NEW YORK — An often-overlooked measure of business inventories may hold a powerful clue to the future direction of interest rates, an influential Federal Reserve official said Oct. 9.
Dennis Lockhard, president of the Federal Reserve Bank of Atlanta, told a group of business journalists that his staff’s analysis of third quarter GDP has reported “weakness due to inventory drawdowns.” When combined with the effect of a slowdown in net exports due to China weakness and the stronger dollar, his staff is signaling GDP growth of 2 percentage points below the 3.9 percent reported for the second quarter.
However, he said, “looking through the quarterly swings in GDP” he expects growth to be on the same 2 percent to 3 percent track that is has been on for the past several years. Because inventory drawdowns will likely be offset by inventory building in the future, Lockhard said he was expecting the effect to be transitory.
When manufacturers ship inventory to distributors, the shipments add to GDP; when distributors shed inventory due to sales, the GDP number is correspondingly reduced.
A more stable figure has been final sales, which continue to show a U.S. economy that is expanding, he said.
Lockhart said he expects conditions to be in place for the Fed to begin gradually raising interest rates before the end of the year. “Liftoff at the October or December meeting is likely to be appropriate,” he said.

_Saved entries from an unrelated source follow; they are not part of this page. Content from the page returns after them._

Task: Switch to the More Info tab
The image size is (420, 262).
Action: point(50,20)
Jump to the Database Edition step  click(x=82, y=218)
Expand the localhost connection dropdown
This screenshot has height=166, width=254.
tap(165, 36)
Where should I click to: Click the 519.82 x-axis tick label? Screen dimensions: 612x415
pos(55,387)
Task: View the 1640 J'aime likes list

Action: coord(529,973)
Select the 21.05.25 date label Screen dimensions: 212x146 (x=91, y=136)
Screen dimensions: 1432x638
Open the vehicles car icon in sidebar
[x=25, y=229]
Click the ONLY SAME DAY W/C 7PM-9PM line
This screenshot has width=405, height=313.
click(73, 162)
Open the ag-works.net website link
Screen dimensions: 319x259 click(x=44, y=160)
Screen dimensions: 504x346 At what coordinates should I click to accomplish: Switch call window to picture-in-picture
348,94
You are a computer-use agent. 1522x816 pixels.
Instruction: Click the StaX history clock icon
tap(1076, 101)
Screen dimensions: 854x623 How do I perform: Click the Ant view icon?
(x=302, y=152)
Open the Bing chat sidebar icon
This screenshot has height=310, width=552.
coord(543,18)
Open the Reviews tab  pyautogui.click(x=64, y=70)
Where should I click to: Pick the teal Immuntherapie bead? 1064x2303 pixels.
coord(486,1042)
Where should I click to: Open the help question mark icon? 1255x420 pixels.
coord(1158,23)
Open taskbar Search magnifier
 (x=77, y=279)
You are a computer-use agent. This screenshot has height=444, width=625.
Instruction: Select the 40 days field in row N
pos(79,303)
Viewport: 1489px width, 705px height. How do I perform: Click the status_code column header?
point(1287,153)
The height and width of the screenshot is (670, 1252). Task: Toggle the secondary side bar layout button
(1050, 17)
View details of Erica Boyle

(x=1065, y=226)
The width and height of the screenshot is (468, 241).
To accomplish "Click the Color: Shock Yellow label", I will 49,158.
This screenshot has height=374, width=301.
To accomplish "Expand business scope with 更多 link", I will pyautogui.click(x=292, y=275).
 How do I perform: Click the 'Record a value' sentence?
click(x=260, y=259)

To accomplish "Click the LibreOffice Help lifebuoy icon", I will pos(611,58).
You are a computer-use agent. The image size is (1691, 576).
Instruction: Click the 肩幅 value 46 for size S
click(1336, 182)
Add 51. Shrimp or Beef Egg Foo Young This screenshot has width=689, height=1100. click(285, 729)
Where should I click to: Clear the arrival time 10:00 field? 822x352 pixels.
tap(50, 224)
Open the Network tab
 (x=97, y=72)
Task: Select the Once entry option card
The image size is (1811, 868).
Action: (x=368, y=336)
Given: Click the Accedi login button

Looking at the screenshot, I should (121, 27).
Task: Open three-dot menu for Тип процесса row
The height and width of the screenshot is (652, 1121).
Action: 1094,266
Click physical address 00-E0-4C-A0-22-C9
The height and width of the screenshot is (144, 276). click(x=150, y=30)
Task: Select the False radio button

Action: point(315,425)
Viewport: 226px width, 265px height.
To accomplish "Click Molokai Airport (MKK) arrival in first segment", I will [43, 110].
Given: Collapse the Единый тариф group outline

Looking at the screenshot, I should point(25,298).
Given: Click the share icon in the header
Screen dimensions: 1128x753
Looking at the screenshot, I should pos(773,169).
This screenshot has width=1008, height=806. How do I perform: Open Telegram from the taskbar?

Lockhard said he saw little danger of Fed action to raise interest rates upending the economy. In response to a question, he said he saw “no recession in the next three years or a bit longer” although he added that sudden, unforseen shocks to the economy are always a risk.
He said that the threat of a government shutdown or fight over raising the national debt ceiling is “not a good thing for confidence.”